Individuals can sometimes feel isolated from their employer, left out of meetings or ignored and that can lead to situations where selling personal customer data is seen as `payback’ by the disgruntled employee. Then there’s the risk to the actual PCs, laptops and smartphones themselves, which can be damaged or lost in a home environment, again not always the fault of the person employed but caused by others with access to the property. Even out of control children.
Very little of this WFH reality seems to have affected the great rush to embrace the concept across the insurance industry. Forbes seems to think that WFH and the recent spike in data breaches is linked, and you know what, they could be right.
WFH has the potential to offer a superb work-life balance, but people need management day-to-day and humans tend to work better together, rather than figuring everything out for themselves. IE predicts more data breaches, more fraud, more expensive equipment damaged or `lost’ as time goes by…maybe we will be proved wrong. Meanwhile, here’s some research by HSB;
Research conducted by HSB (UK and Ireland) with insurance brokers suggests that two-thirds of businesses are not considering computer insurance risks arising from evolving working practices. HSB’s survey reveals that 67% of UK national, super-regional and provincial brokers believe their commercial clients have given little consideration to computer insurance in relation to hybrid working, with only 29% adequately contemplating the associated risks.

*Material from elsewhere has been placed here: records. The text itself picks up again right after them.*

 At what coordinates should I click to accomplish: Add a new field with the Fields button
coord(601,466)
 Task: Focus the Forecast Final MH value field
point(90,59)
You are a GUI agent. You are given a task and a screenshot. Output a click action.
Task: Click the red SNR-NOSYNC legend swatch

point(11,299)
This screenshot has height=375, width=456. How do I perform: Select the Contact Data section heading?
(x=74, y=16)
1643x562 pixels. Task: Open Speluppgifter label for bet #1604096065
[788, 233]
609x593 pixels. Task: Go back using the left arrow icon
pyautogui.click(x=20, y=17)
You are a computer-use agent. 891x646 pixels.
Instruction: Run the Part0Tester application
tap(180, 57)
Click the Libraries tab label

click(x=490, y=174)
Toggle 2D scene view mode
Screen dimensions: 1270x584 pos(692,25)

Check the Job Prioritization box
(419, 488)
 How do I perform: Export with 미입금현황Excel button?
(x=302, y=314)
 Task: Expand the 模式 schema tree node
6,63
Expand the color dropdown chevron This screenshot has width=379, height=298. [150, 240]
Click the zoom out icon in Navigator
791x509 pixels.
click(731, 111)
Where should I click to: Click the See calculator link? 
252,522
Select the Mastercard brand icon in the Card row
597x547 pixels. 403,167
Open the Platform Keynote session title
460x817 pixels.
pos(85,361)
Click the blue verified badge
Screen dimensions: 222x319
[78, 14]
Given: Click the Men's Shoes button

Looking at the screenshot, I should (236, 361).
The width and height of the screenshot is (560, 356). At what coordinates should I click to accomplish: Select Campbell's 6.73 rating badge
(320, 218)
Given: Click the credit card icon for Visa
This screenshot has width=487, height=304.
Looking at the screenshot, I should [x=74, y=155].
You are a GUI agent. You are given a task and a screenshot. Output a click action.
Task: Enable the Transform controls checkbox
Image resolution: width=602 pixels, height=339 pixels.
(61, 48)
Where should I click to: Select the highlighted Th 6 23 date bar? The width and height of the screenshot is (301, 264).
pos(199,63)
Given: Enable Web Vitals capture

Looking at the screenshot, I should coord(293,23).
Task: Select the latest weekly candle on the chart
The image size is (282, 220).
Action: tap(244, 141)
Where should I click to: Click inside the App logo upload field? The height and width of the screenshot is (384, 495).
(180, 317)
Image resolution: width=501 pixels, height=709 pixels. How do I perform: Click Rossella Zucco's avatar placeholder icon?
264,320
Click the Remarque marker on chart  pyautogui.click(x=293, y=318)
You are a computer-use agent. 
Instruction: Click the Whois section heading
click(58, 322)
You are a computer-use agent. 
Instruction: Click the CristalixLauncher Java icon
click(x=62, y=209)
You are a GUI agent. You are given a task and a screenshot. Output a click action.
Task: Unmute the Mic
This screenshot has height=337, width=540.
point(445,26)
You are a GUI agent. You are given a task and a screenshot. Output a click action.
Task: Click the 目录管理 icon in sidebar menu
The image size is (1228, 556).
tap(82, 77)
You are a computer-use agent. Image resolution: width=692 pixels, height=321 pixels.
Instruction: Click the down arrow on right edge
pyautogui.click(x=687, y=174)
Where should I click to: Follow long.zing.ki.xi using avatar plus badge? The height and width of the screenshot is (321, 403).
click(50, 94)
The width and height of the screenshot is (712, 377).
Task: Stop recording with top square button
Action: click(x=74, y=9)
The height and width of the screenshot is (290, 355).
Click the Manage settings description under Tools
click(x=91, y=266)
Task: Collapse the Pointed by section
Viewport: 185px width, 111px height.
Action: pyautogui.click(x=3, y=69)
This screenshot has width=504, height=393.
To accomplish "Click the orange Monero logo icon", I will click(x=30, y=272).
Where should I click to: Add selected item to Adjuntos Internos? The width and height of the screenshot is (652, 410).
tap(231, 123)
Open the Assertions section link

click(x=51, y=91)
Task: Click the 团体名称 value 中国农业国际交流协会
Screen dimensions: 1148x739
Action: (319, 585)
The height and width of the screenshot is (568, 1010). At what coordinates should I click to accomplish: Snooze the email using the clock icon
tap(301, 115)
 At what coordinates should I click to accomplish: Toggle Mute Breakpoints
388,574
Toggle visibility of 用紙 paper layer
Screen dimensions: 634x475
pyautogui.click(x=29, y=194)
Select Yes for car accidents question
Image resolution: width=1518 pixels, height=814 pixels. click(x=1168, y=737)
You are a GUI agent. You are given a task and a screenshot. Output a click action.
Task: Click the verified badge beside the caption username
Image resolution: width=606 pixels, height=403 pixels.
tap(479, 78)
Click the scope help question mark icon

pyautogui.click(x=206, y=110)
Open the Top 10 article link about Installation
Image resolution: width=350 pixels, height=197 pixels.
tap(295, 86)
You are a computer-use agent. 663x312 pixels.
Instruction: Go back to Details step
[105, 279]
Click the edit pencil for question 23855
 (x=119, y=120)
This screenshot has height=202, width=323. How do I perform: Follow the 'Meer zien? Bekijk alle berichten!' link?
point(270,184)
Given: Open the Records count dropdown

Contrasting attitudes towards computer risks
HSB’s findings highlight that, for super-regional brokers, over three-quarters (76%) of their clients state they have given ‘not very much’ or ‘no’ consideration to computer risks. In contrast, national brokers stated that 40% of their customers had given ‘quite a bit’ of consideration to the potential risk of their business not being covered for their computer equipment.
As employees transport computer equipment between their home and work premises, some businesses may not have considered their insurance policies and the potential risk exposures of remote working over the longer term.
Earlier this year, another HSB survey highlighted that almost half (46%) of employed and self-employed workers have experienced lost or damaged computer equipment as a result of working from home or commuting to and from the office. This suggests that businesses need to consider whether their computer equipment is adequately covered to minimise the costs and impact associated with damaged and lost equipment.
HSB’s latest research also shows that brokers are placing a combination of commercial combined, office and standalone computer policies for computer risks. Office policies (62%) and commercial combined policies (61%) are most commonly placed by super-regional and provincial brokers respectively, whereas 60% of national brokers favour computer (standalone) policies to mitigate such risks.
Mat Prentice, Cyber Product Leader at HSB, said: “Our research findings suggest that many businesses are still unaware of the potential risks to computer equipment, particularly when considering insurance”.
He continued: “With hybrid working seemingly here to stay, businesses should reassess whether their existing insurance policy protects their computer equipment. By providing expert advice, insurance brokers can play a vital role in ensuring businesses have the right level of cover for the modern working landscape.”